Compressive Multiplexing of Correlated Signals

TL;DR

This paper introduces a compressive multiplexing architecture for efficiently acquiring correlated signal ensembles by exploiting their low-rank structure, enabling recovery from fewer samples than traditional methods.

Contribution

It proposes a novel multiplexing and sampling scheme that leverages the low-rank structure of correlated signals for efficient acquisition and reconstruction.

Findings

Sampling rate is within a logarithmic factor of the signal complexity

Ensemble recovery is formulated as a low-rank matrix recovery problem

The method exploits unknown correlation structure for efficient sampling

Abstract

We present a general architecture for the acquisition of ensembles of correlated signals. The signals are multiplexed onto a single line by mixing each one against a different code and then adding them together, and the resulting signal is sampled at a high rate. We show that if the $M$ signals, each bandlimited to $W/2$ Hz, can be approximated by a superposition of $R < M$ underlying signals, then the ensemble can be recovered by sampling at a rate within a logarithmic factor of $RW$ (as compared to the Nyquist rate of $MW$).
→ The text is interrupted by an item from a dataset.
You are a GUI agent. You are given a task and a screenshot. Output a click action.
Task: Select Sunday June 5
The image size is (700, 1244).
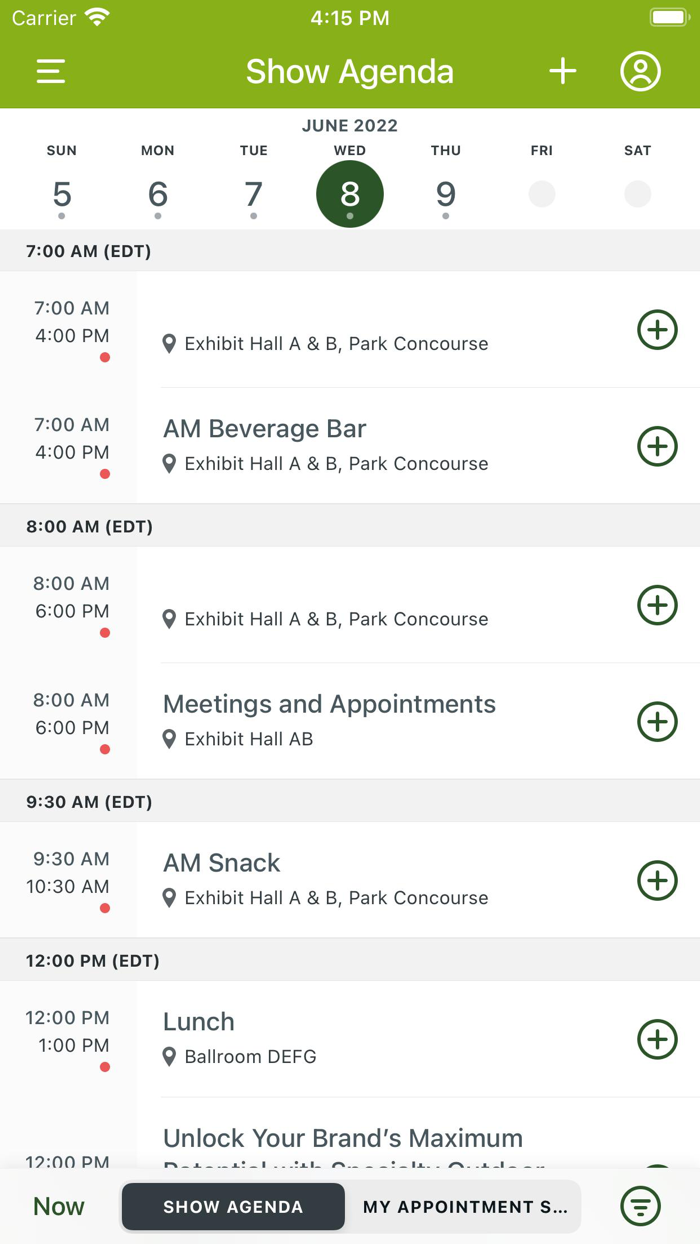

This sampling theorem shows that the correlation structure of the signal ensemble can be exploited in the acquisition process even though it is unknown a priori. The reconstruction of the ensemble is recast as a low-rank matrix recovery problem from linear measurements. The architectures we are considering impose a certain type of structure on the linear operators. Although our results depend on the mixing forms being random, this imposed structure results in a very different type of random projection than those analyzed in the low-rank recovery literature to date.